### Document segment
Cramps guitarist Poison Ivy and singer Lux Interior take a similar approach on many of their tunes, but you can’t really blame ’em. I mean, if you thought of a classic song title like “The Creature From the Black Leather Lagoon”, wouldn’t you want a tune to go with it?

“That was a title that we almost used on our last album,” says Ivy, “but we didn’t have the words for it. And another song, “All Women Are Bad”, is the name of a movie that we have a poster of. And sometimes we slide movie titles into songs. On “Mama Oo Pow Pow” it mentions Scream of the Butterfly, which is the title of an exploitation movie.”

Low-budget B-movies and cult-horror films are important points of reference for the Cramps, and reflect the band’s style of music–a mutant strain of rockabilly that is the embodiment of all things trashy. Tunes like “Human Fly”, “Goo Goo Muck”, and “I Ain’t Nothin’ but a Gorehound” are the type of songs that Ivy and Interior come up with after watching twisted flicks in the comfort of their Spanish-style Hollywood home, conveniently located right next to a graveyard.

“We’ve been so busy doin’ band stuff that we haven’t seen a lot of movies lately,” instructs Ivy, “but we do collect a lot of movies–we’ve got like 3,000 on videotape. Of the few ones I’ve seen lately I’ve liked Blue Velvet, and The Fly, and Evil Dead 2. But Lux and I aren’t really into all the fancy special effects; we prefer the older horror movies.”

Anyone with a real interest in junk movies might have figured that the Cramps’ latest single/video, “Bikini Girls with Machine Guns”, had been inspired by Ted V. Mikels’ no-budget gutter epicThe Doll Squad, or maybe Russ Meyers’ Faster, Pussycat! Kill! Kill!. No such luck.

“It was mainly inspired by a videotape we saw in this survivalist catalogue,” says Ivy. “In between the stuff about how to clean your gun and how to make bombs at home was a video about ‘Sexy Girls with Sexy Guns’. We got it, and it’s just these girls out in the middle of the desert in bikinis, just blastin’ off major artillery, chewin’ up the sand, and bouncin’ all over. And it was just a powerful image–sexy and strong.”

Ivy herself adopts that image in the video for “Bikini Girls”, bouncing around in a skimpy two-piece while brandishing a not-so-skimpy weapon. But Ivy–who also graces the cover of the new Cramps LP, Stay Sick–is much more than a machine-gun-toting sex goddess. She’s also a rockin’ guitarist. Ivy cites her biggest musical influences as people like Link Wray, Ike Turner, Hubert Sumlin, and the Ventures, but says there are few players around today that really impress her.

“There’s kind of a scarcity of guitar players, at least any that have a primitive, strong style. That’s what I like–I’m not impressed by speed or technique. I like somebody that’s got just a really frightening, violent style.”

### Provided material
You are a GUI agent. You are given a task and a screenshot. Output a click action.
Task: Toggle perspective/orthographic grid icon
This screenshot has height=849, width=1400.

### Challenge
Rewrite the passage of the Cramps article from "Low-budget B-movies and" up to and including "to a graveyard.", changing "graveyard" to "cemetery".

### Full output
Low-budget B-movies and cult-horror films are important points of reference for the Cramps, and reflect the band’s style of music–a mutant strain of rockabilly that is the embodiment of all things trashy. Tunes like “Human Fly”, “Goo Goo Muck”, and “I Ain’t Nothin’ but a Gorehound” are the type of songs that Ivy and Interior come up with after watching twisted flicks in the comfort of their Spanish-style Hollywood home, conveniently located right next to a cemetery.